3D single molecule localization microscopy reveals the topography of the immunological synapse at isotropic precision below 15 nm

T-cells engage with antigen-presenting cells in search for antigenic peptides and form transient interfaces termed immunological synapses. A variety of protein-protein interactions in trans-configuration defines the topography of the synapse and orchestrates the antigen-recognition process. In turn, the synapse topography affects receptor binding rates and the mutual segregation of proteins due to size exclusion effects. For better understanding it is hence critical to map the 3D topography of the immunological synapse at high precision. Current methods, however, provide only rather coarse images of the protein distribution within the synapse, which do not reach the dimension of the protein ectodomains.

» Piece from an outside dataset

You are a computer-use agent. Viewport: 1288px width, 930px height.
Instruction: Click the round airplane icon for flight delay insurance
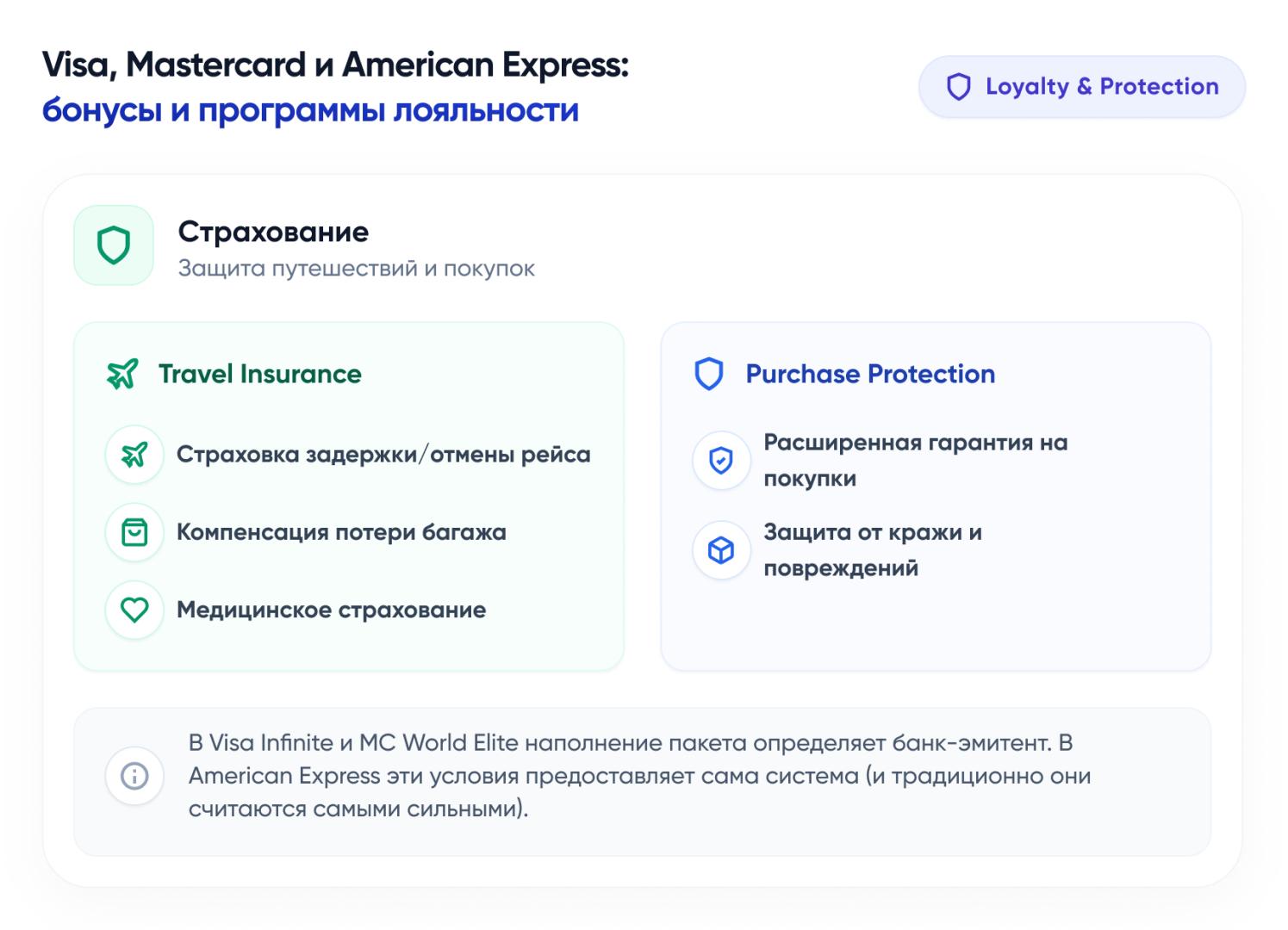[134, 455]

Here, we applied supercritical angle fluorescence microscopy combined with defocused imaging, which allows 3-dimensional single molecule localization microscopy (3D-SMLM) at an isotropic localization precision below 15 nm. Experiments were performed on hybrid synapses between primary T-cells and functionalized glass-supported lipid bilayers. We used 3D-SMLM to quantify the cleft size within the synapse by mapping the position of the T-cell receptor (TCR) with respect to the supported lipid bilayer, yielding average distances of 18 nm up to 31 nm for activating and non-activating bilayers, respectively.